● Teks Halaman
------------
Asma bronkiale disebabkan oleh 2 faktor. Faktor pertama yaitu alergik, dimana individu hipersensitiv terhadap alergen seperti cuaca, benda asing didalam udara (debu, tepung sari tumbuh-tumbuhan). Faktor kedua yaitu nonalergik atau idiopatik, dimana faktor pencetus serangan asma pada jenis ini berasal dari tubuh individu sendiri seperti keadaan flu / common cold, infeksi saluran nafas atas, emosi dan latihan.

C. Patofisiologi
Tiga unsur yang ikut serta pada obstruksi jalan udara penderita asma adalah spasme otot polos, edema dan inflamasi membran mukosa jalan udara, dan eksudasi mucus intraliminal, sel-sel radang dan debris selular. Obstruksi menyebabkan pertambahan resistensi jalan udara yang merendahkan volume ekspresi paksa dan kecepatan aliran, penutupan prematur jalan udara, hiperinflasi paru, bertambahnya kerja pernafasan, perubahan sifat elastik dan frekuensi pernafasan. Walaupun jalan udara bersifat difus, obstruksi menyebabkan perbedaaan satu bagian dengan bagian lain, ini berakibat perfusi bagian paru tidak cukup mendapat ventilasi dan menyebabkan kelainan gas-gas darah terutama penurunan pCO2 akibat hiperventilasi.
------------
● Data Latihan
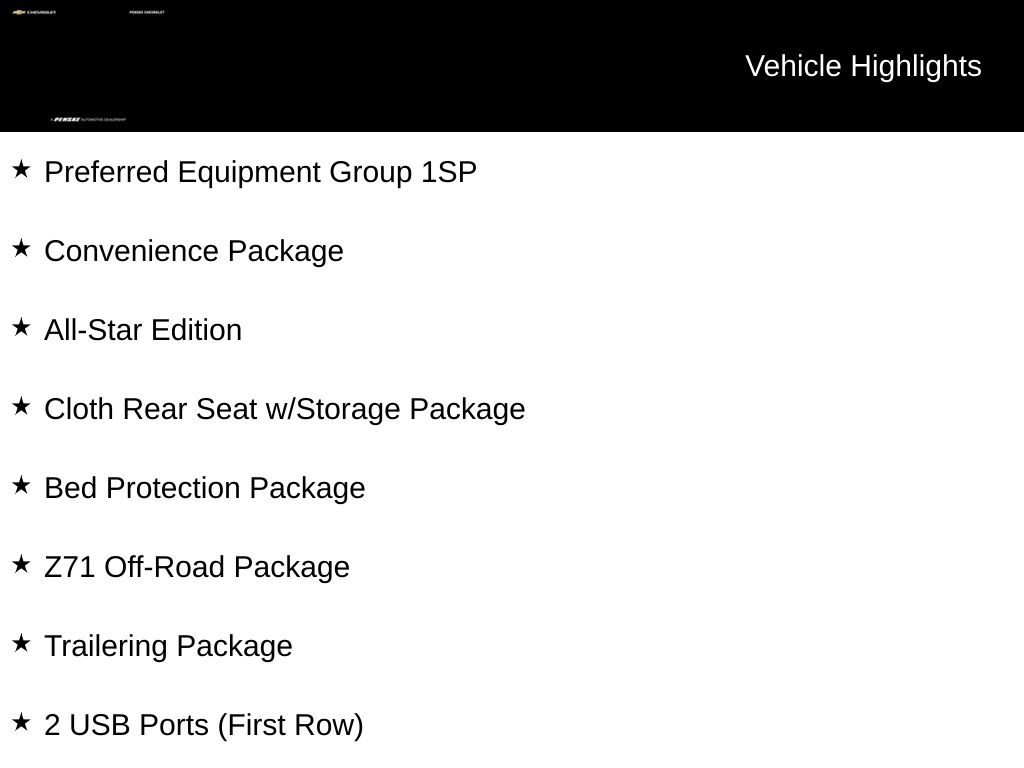Click the Penske Automotive Dealership logo

point(88,120)
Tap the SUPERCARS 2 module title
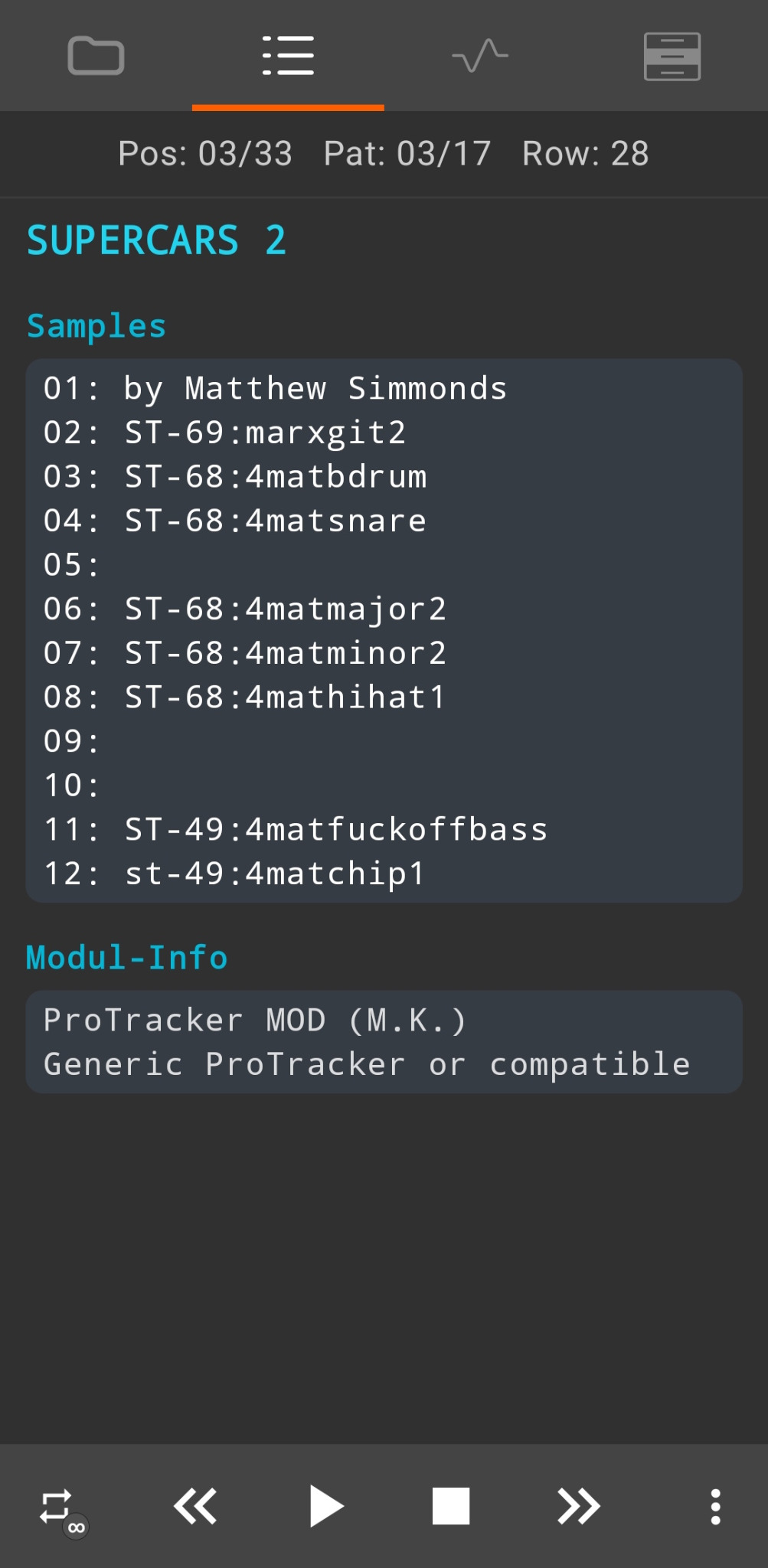This screenshot has height=1568, width=768. (156, 240)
------------
● Instruksi Kerja
Kutip persis dari teks tentang asma bronkiale seluruh isinya mulai dari "Asma bronkiale disebabkan" hingga ke "emosi dan latihan.".

● Jawaban
Asma bronkiale disebabkan oleh 2 faktor. Faktor pertama yaitu alergik, dimana individu hipersensitiv terhadap alergen seperti cuaca, benda asing didalam udara (debu, tepung sari tumbuh-tumbuhan). Faktor kedua yaitu nonalergik atau idiopatik, dimana faktor pencetus serangan asma pada jenis ini berasal dari tubuh individu sendiri seperti keadaan flu / common cold, infeksi saluran nafas atas, emosi dan latihan.